What is different about the People’s Summit as compared to now separate G8 and NATO summits?
Let’s start with people. The G8 Summit brings together the heads of state of the richest countries on the planet (and Canada). They are accompanied by a retinue of advisers and a security detail. The NATO Summit brings together 50 heads of state, 28 of whom are members of NATO. The rest are members of various other NATO agreements, such as the Partnership for Peace. They are accompanied by their advisers, representative members of their military general staffs, and their security details. They must be at the summits or risk sending a diplomatic signal they don’t intend. The Russian head of state, Vladimir Putin knows this. That is why he chose to signal his displeasure at the NATO agenda item about a missile defense shield by not attending either the G8 or NATO summits. (Russia is a Partnership for Peace affiliate of NATO.)
The people who attend the People’s Summit are there as a result of their own decision. They don’t pretend to speak for tens of millions of people; they speak for themselves.

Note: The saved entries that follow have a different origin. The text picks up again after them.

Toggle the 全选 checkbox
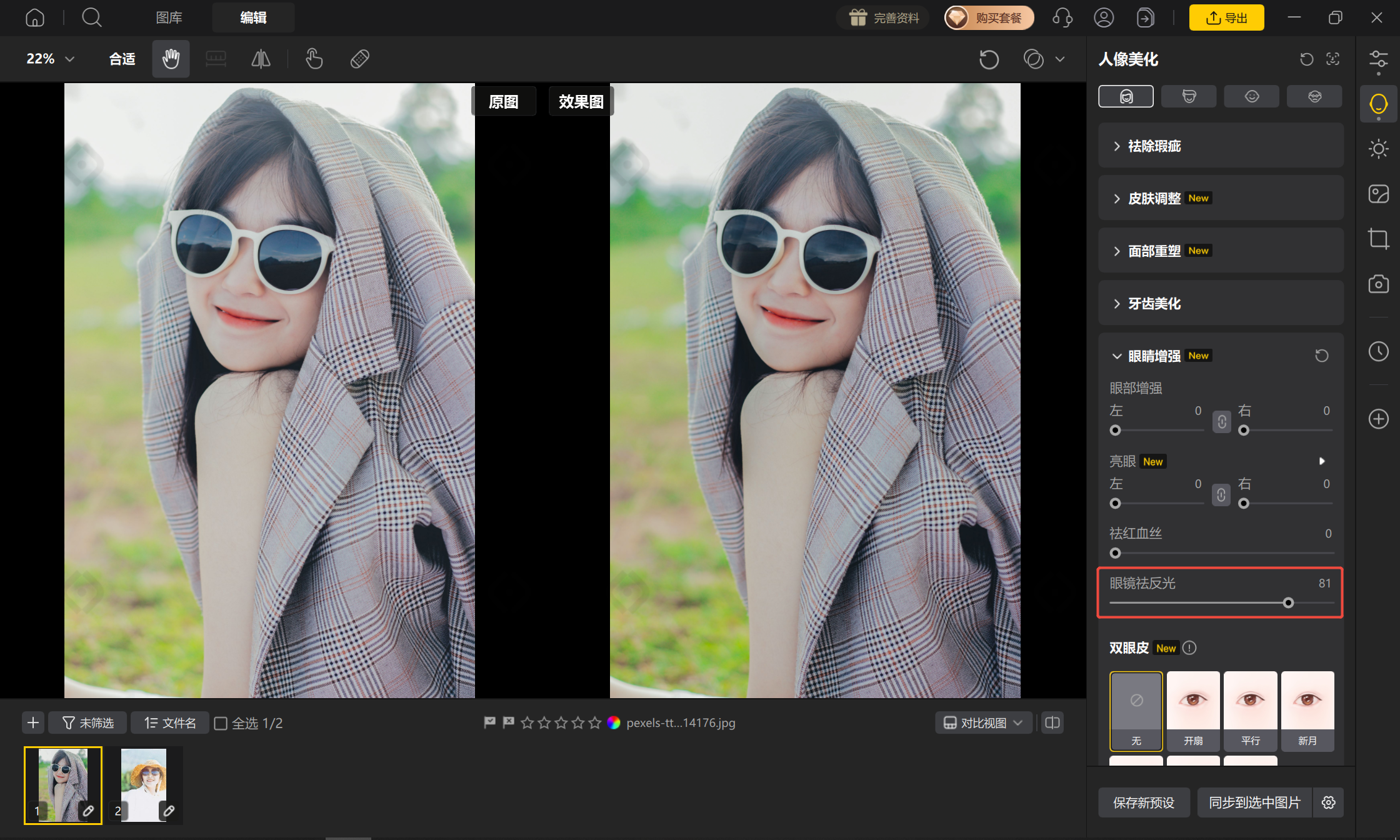Image resolution: width=1400 pixels, height=840 pixels. tap(221, 723)
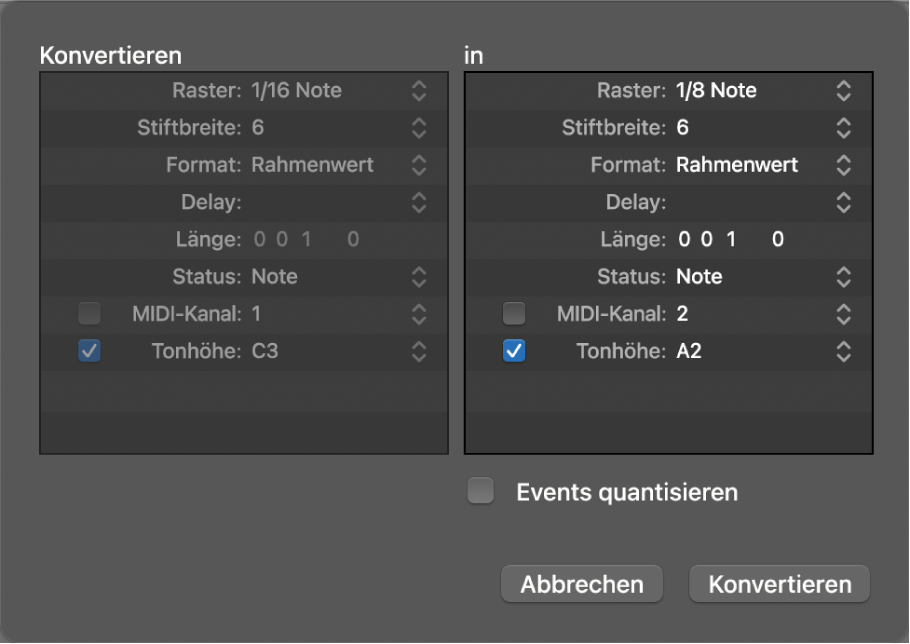Click MIDI-Kanal value 2 in right panel

pyautogui.click(x=683, y=314)
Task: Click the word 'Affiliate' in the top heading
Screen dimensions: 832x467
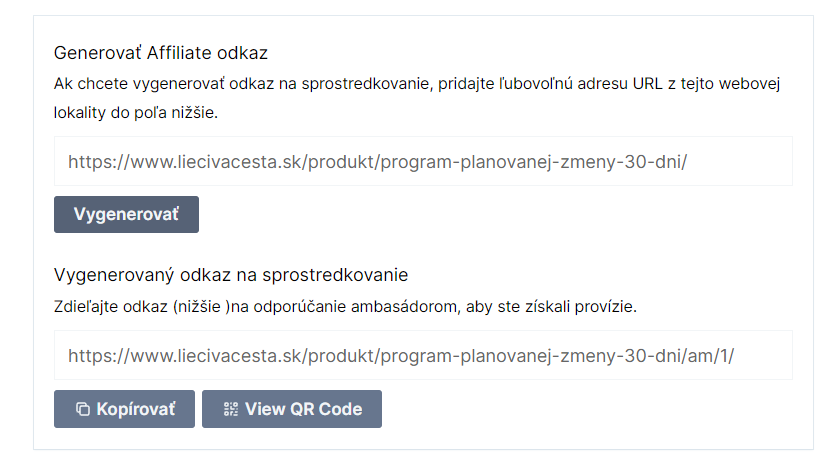Action: click(x=179, y=53)
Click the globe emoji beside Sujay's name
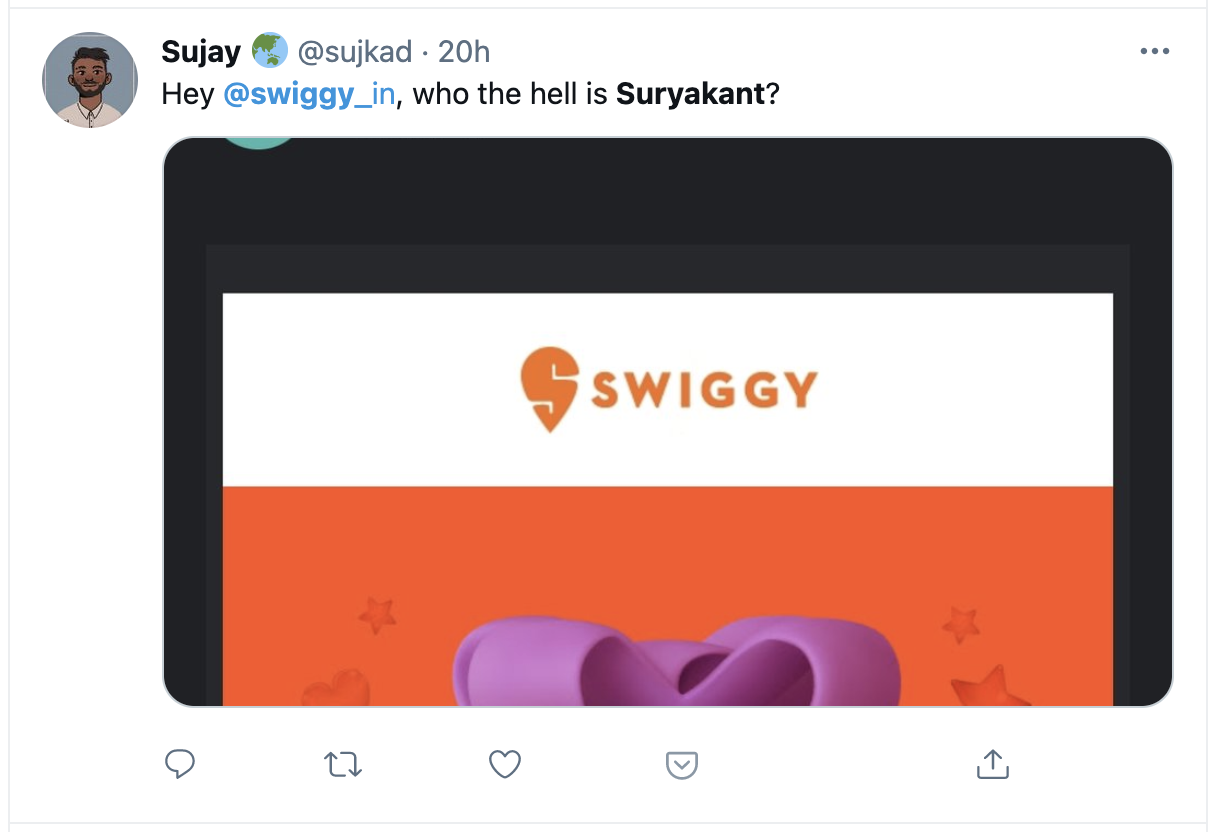This screenshot has width=1214, height=832. click(269, 50)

Now look at the venues. The G8 Summit is at the President’s retreat in Maryland’s Catoctin Mountains — Camp David. The NATO Summit is at McCormick Place, a world-class convention center in Chicago on Lake Michigan.
The People’s Summit was held here.
That is, the People’s Summit was held on the fifth and seventh floors of a former Chicago warehouse that is being rehabilitated as work loft and storage space. This space is also where Occupy Chicago held its general assemblies during the winter and holds its work group meetings until–well, that is an upcoming decision of the Occupy Chicago general assembly.